- **SUPPLIED DATA**
^^^^^^^^
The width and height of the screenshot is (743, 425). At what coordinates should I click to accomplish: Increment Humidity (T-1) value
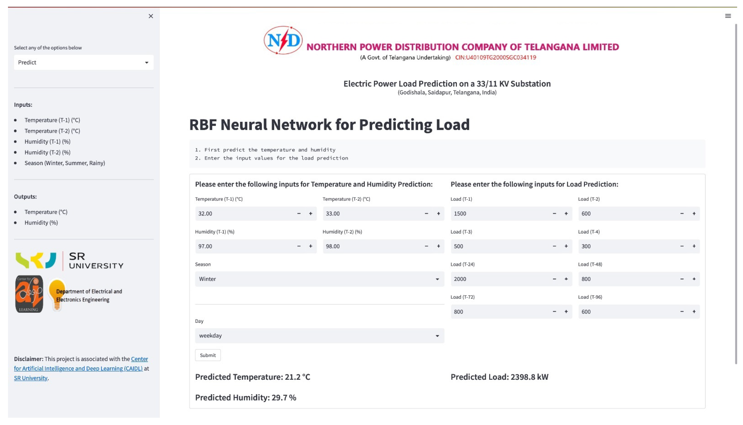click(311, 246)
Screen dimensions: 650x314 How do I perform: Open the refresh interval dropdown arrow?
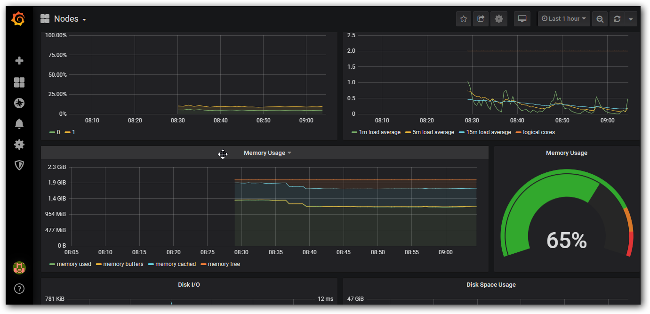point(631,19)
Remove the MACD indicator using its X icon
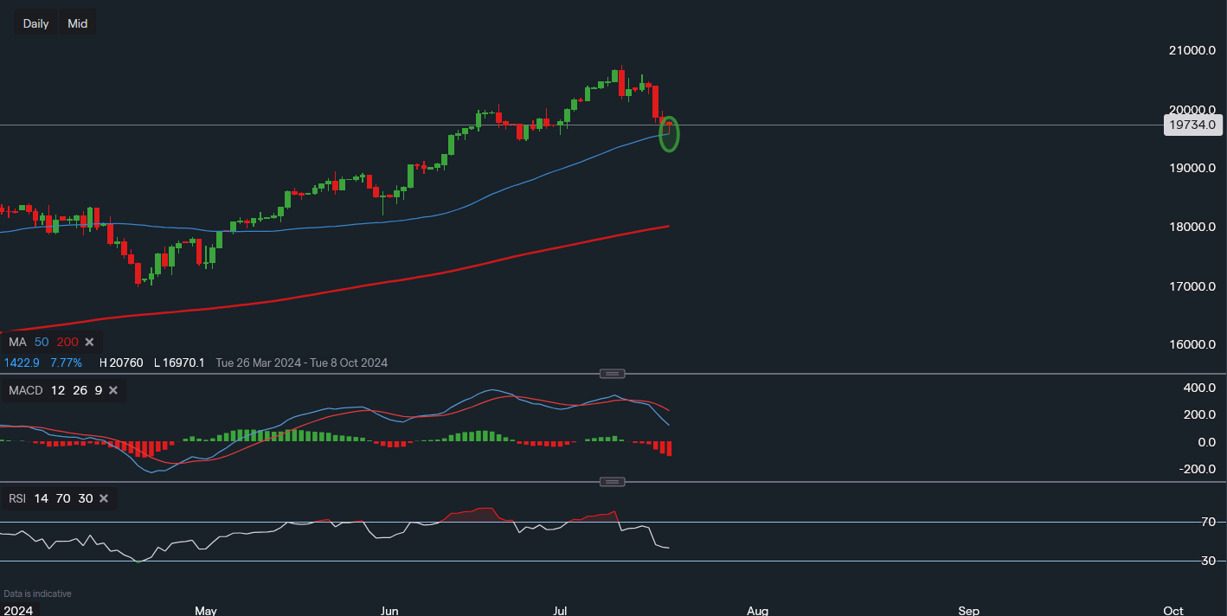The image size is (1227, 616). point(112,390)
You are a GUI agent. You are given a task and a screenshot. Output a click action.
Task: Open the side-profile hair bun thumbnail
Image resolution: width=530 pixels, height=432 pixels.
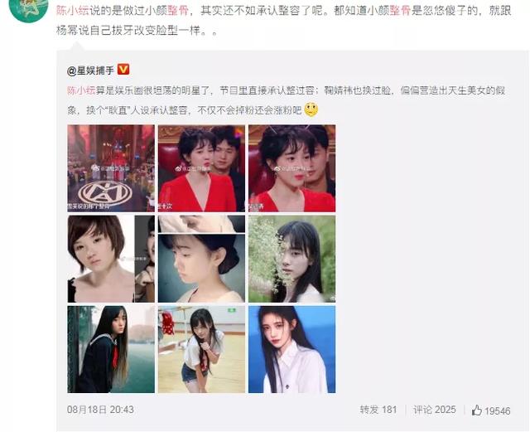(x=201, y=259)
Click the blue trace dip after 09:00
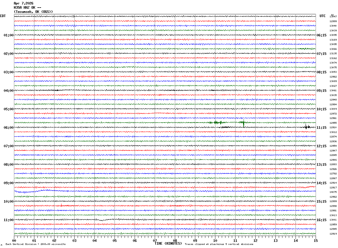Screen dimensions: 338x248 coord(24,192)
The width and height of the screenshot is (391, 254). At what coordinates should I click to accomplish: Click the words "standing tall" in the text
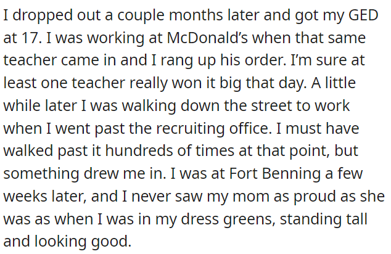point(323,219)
^^^^^^^^
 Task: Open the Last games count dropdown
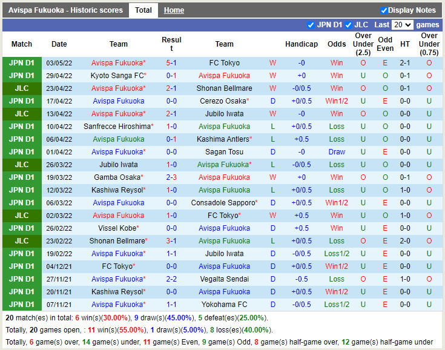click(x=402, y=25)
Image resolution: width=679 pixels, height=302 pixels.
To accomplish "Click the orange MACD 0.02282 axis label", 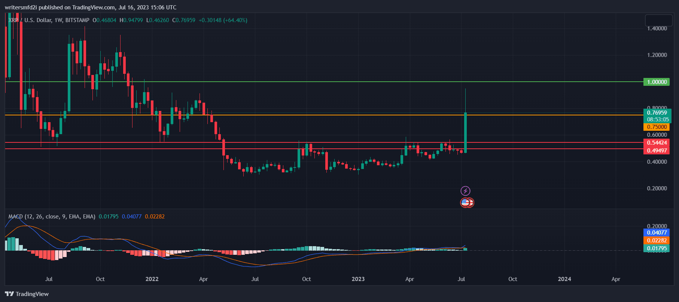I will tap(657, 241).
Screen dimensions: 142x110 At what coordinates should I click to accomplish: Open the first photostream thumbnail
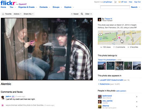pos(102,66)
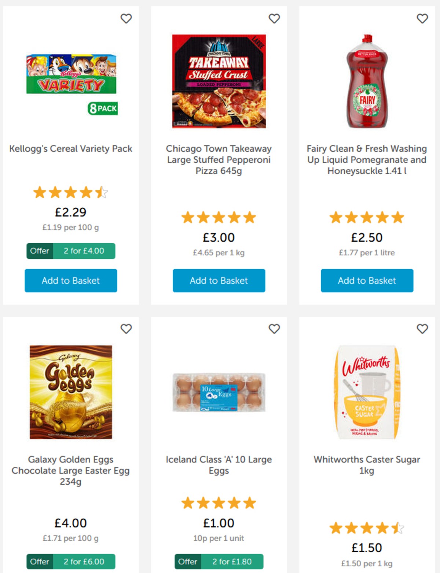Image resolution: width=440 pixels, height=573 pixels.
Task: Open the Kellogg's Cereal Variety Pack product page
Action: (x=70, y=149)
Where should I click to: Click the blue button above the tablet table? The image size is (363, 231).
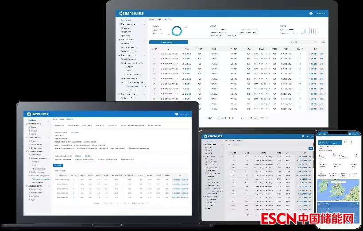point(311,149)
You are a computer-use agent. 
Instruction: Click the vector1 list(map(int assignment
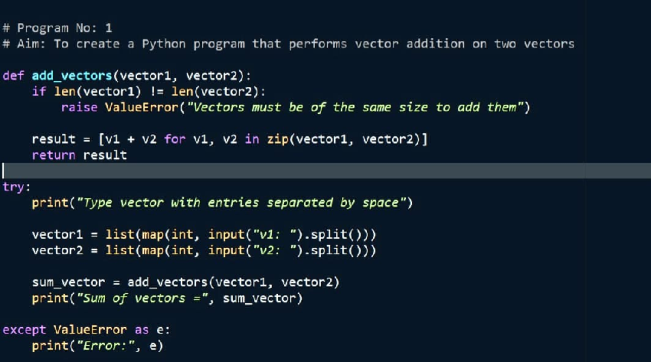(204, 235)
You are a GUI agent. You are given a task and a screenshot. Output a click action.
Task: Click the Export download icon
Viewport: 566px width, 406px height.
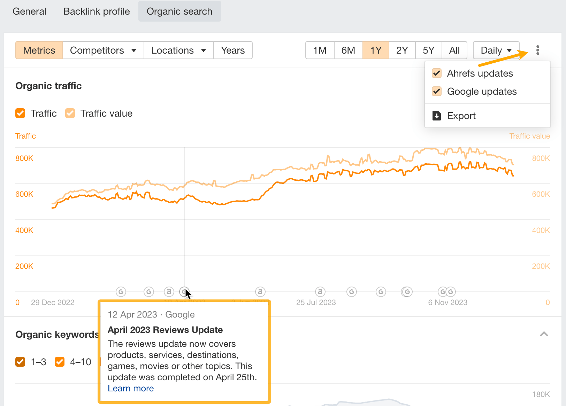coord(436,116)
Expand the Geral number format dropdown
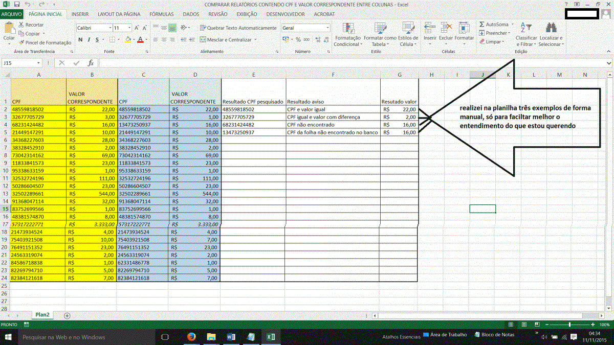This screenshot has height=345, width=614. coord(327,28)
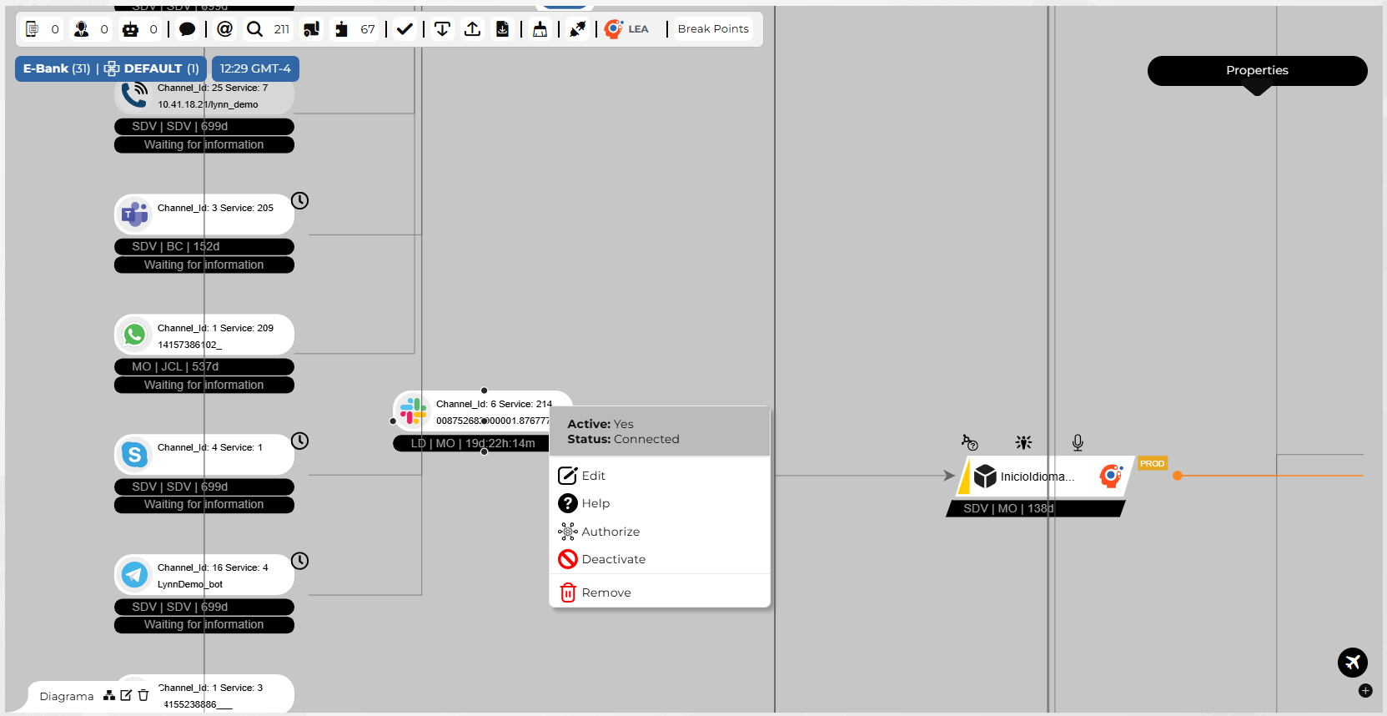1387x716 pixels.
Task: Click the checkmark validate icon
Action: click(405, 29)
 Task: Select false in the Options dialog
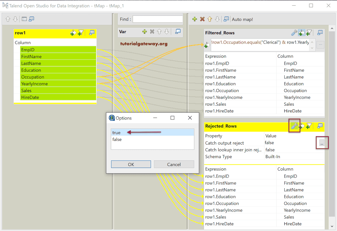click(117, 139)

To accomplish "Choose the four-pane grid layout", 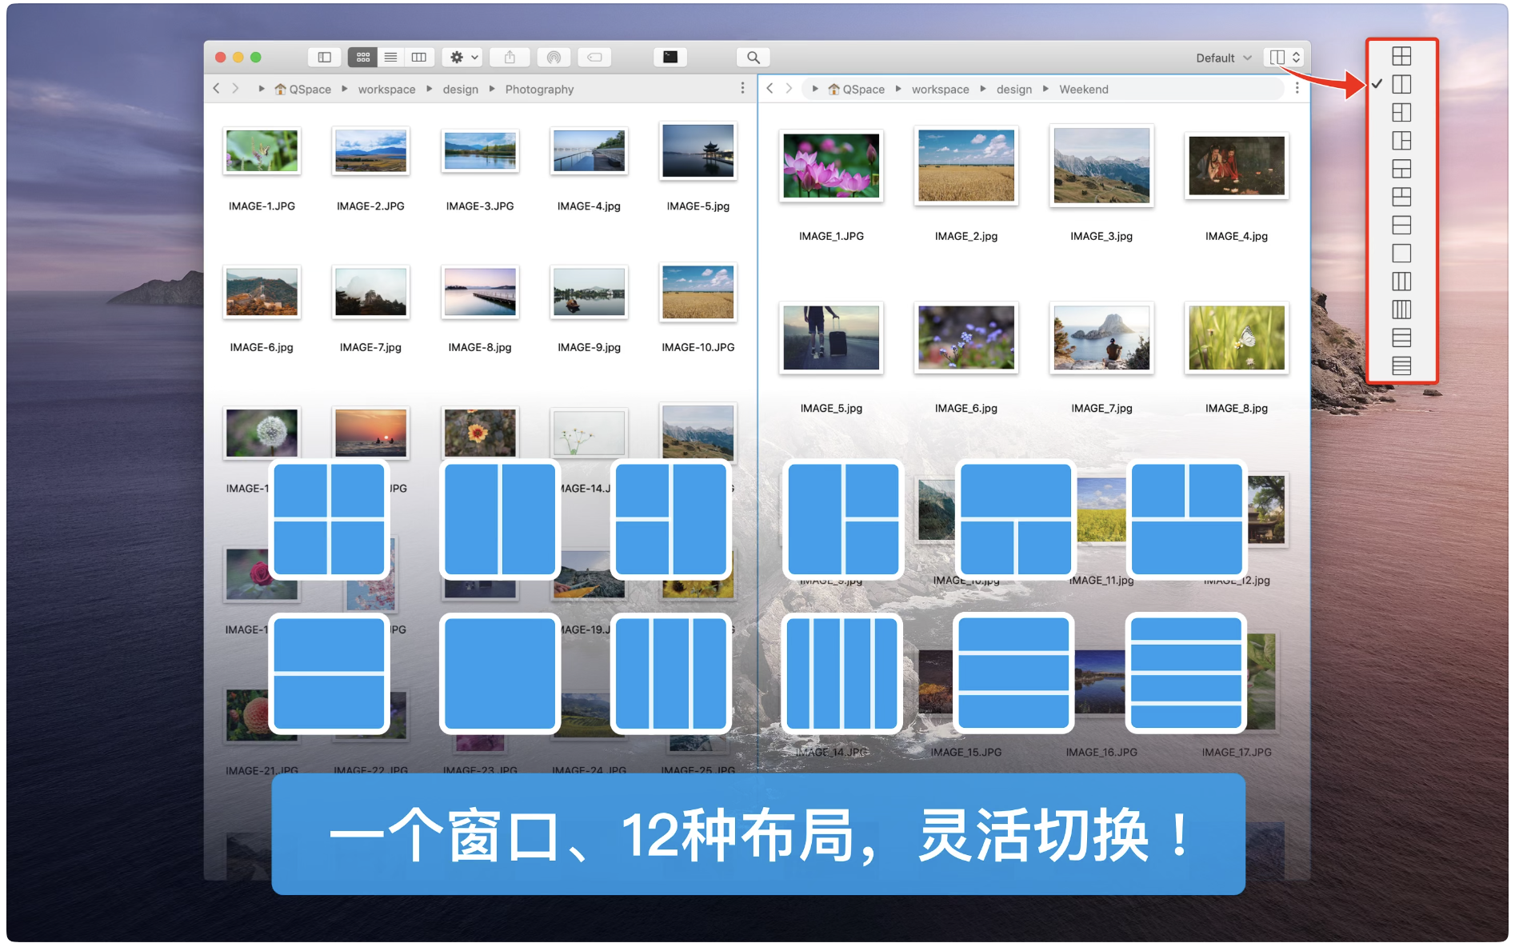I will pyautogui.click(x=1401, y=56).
^^^^^^^^
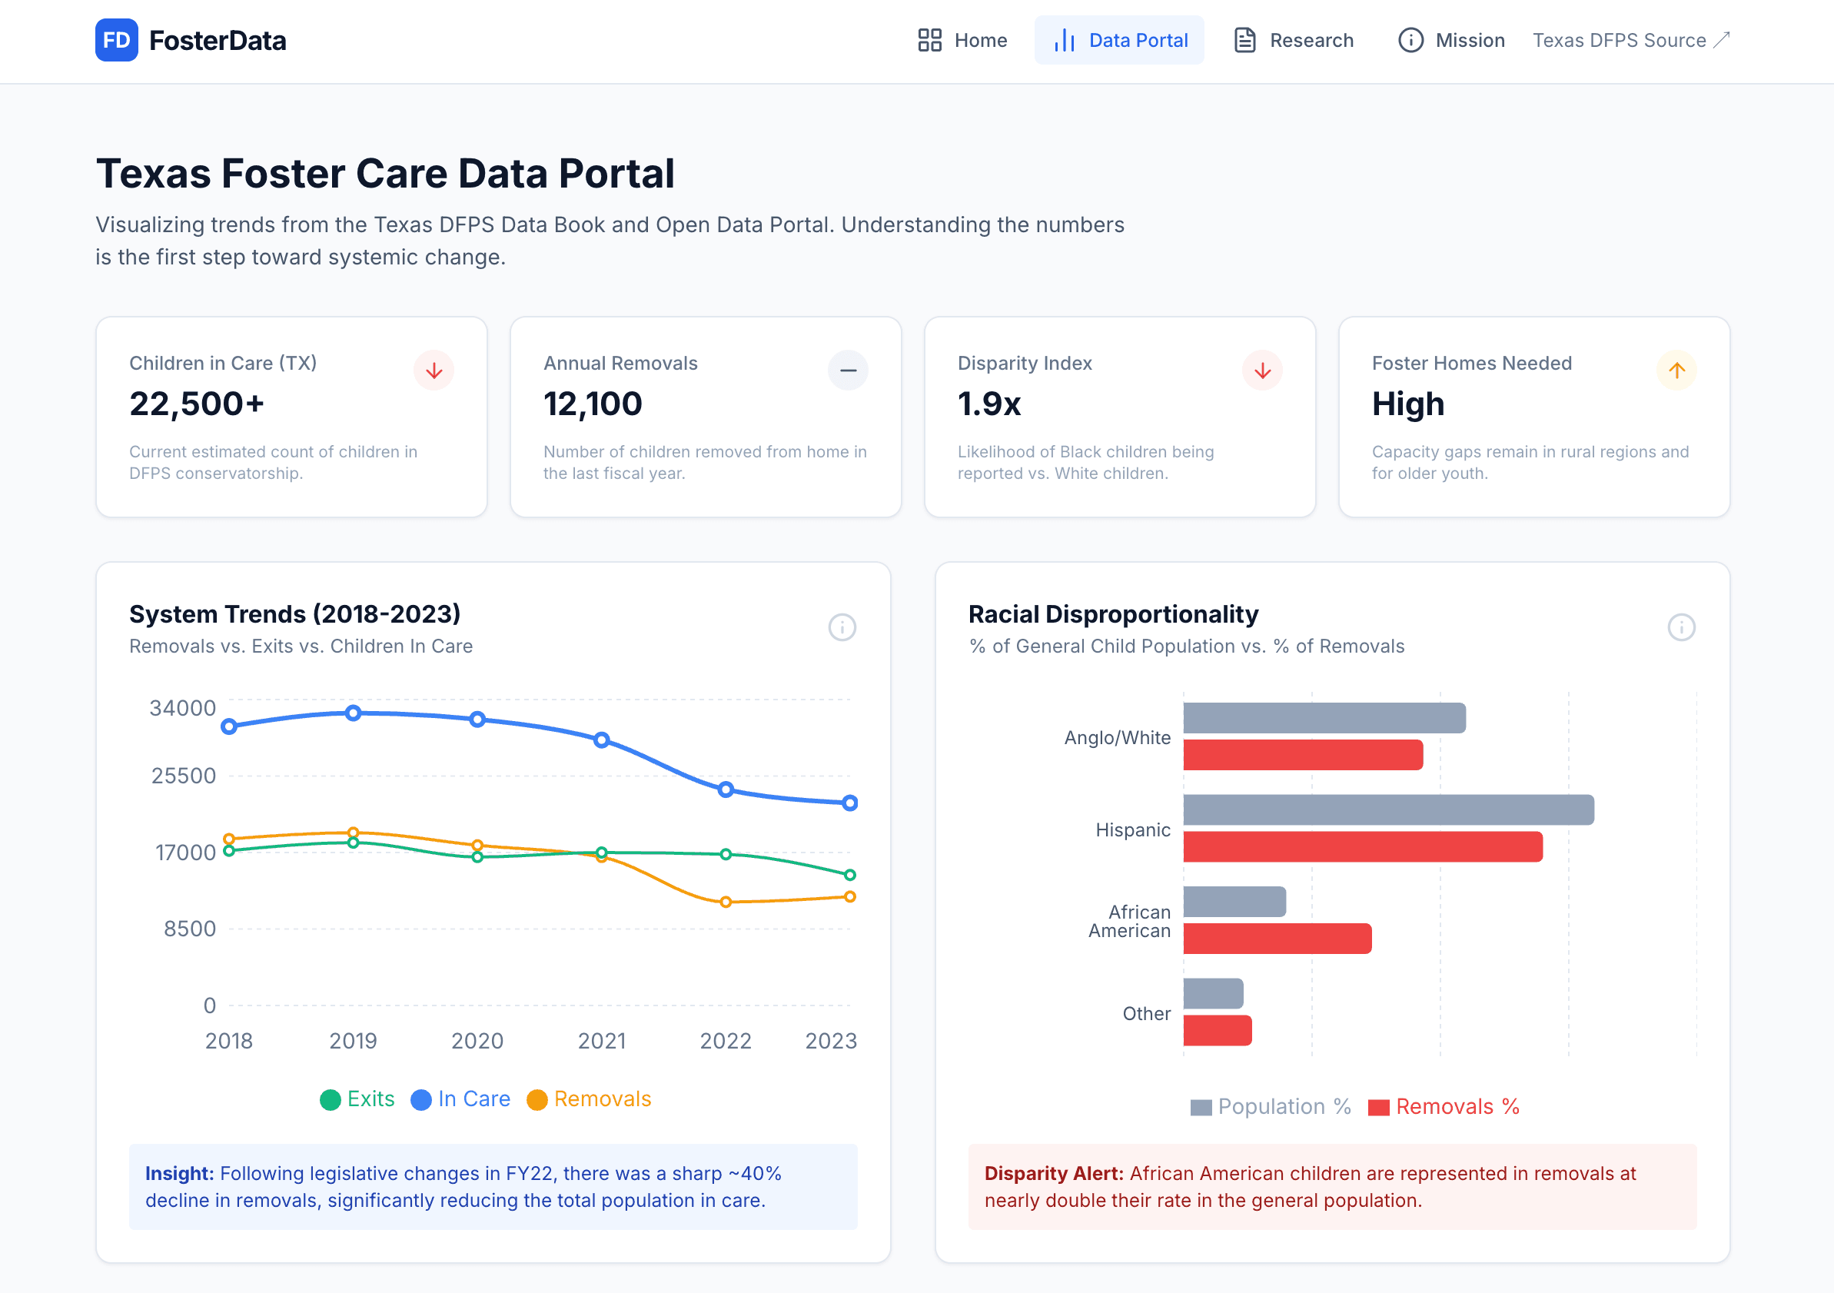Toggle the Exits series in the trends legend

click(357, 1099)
^^^^^^^^
- **WHAT TO PRODUCE**
With pictures omitted, repeat the entries above word for word from the line holding "Screen dimensions: 142x110" down to the line holding "Task: Click the Export download icon", keeping both of those lines.

- **SOLUTION TO THIS TASK**
Screen dimensions: 142x110 At what coordinates should I click to accomplish: Open the first photostream thumbnail
pos(102,66)
Image resolution: width=440 pixels, height=573 pixels.
Task: Open the Kellogg's Cereal Variety Pack product page
Action: (x=70, y=149)
Where should I click to: Click the blue button above the tablet table? The image size is (363, 231).
point(311,149)
You are a computer-use agent. 
Instruction: Click the vector1 list(map(int assignment
(204, 235)
You are a GUI agent. You are given a task and a screenshot. Output a click action.
Task: Click the Export download icon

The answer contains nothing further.